Expert: Scott A Wilson - 11/11/2009

Question
my problems (set 3):
In Exercises 4 and 9, find dy/dx. Use your grapher to support your analysis if your are unsure of your answer.
4. y=(x)sec(x)
9. y=cot(x)/(1+cot(x))
11. Find and equation of the line tangent to the graph of y=sin(x)+3 at x=π. Answer in terms of π.
13. Find an equation of the line tangent to the graph of y=(x²)sin(x) at x=3. You must round your answer to 3 decimal places.
18. Show that the graphs of y=tan(x) and y=cot(x) have no horizontal tangents.

Answer
4. This is a product rule.  That's y = f(x)g(x) where f(x)=x and g()=secx.  
The derivatives are f'(x)=1 and g'(x)=secx•tanx.
The final formula for y' is y = fg' + fg'.

9. Here we have y=f(x)/g(x) where f=cot(x) and g=1 + cot(x), so y'=(gf'-fg')/g².

11. The function is y=sin(x)+3, so at x=π, sin(x)=0.
It is known thato y'=cos(x).  At the point x=π, this has the value -1.
Therefore all that is left is given the point (π,0) and the slope -1,
use the formula y-y0 = m(x-x0) where (x0,y0) is the point and m is he slope.
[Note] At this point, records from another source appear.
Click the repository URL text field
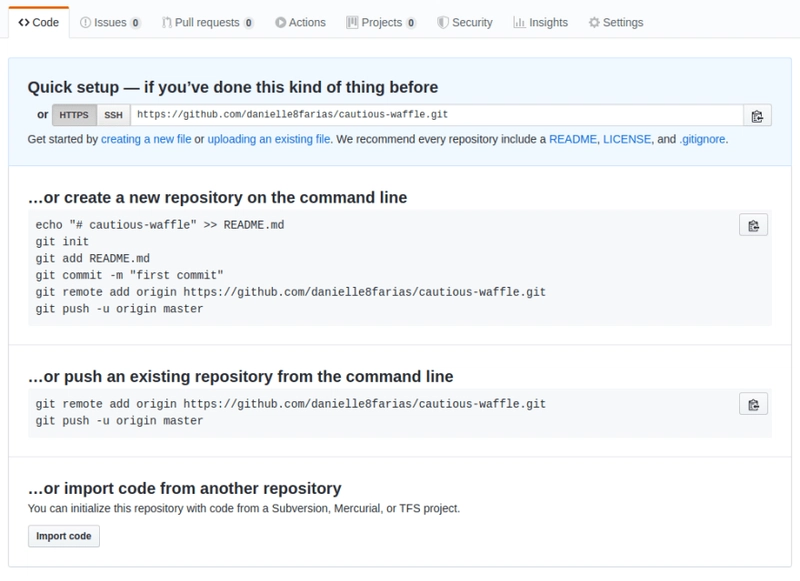coord(436,115)
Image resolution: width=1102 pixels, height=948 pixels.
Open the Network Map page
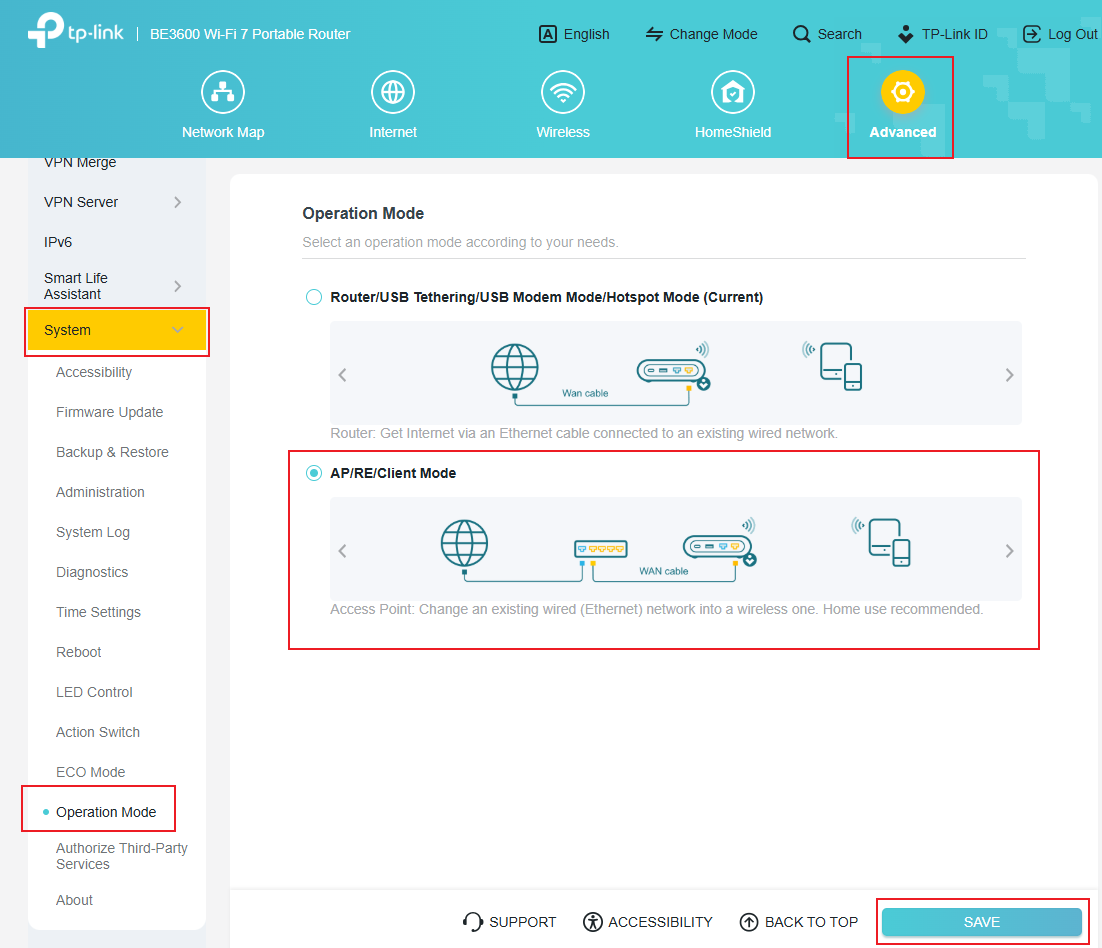coord(222,103)
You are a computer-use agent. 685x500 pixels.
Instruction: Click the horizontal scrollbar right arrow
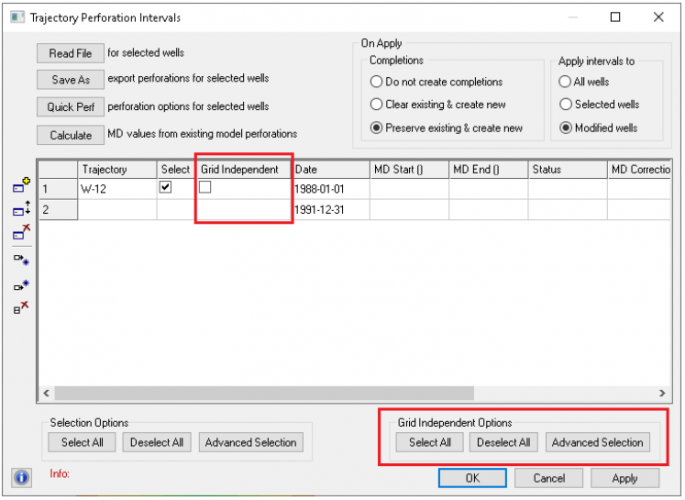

13. Since the function is y=x²sin(x), the derivative is a product rule with f(x)=x², g(x)=sin(x).
It is known that f'(x)=2x and g(x)=cos(x).  Using the product rule given in 4, the derivative can be found.  We are given x=3, so y=9sin(3), and m=y'(3).

18. If y=tan(x), y'=sec²(x), and it is known that sec²(x) is always at least 1.
If y=ctn(x), y'=-csc²(x), and since csc²(x) is always at least 1, -csc²(x) is always less than or equal to -1.  Since the derivative is the slope, it can be seen that the slope can't be 0 since it is not even in (-1,1).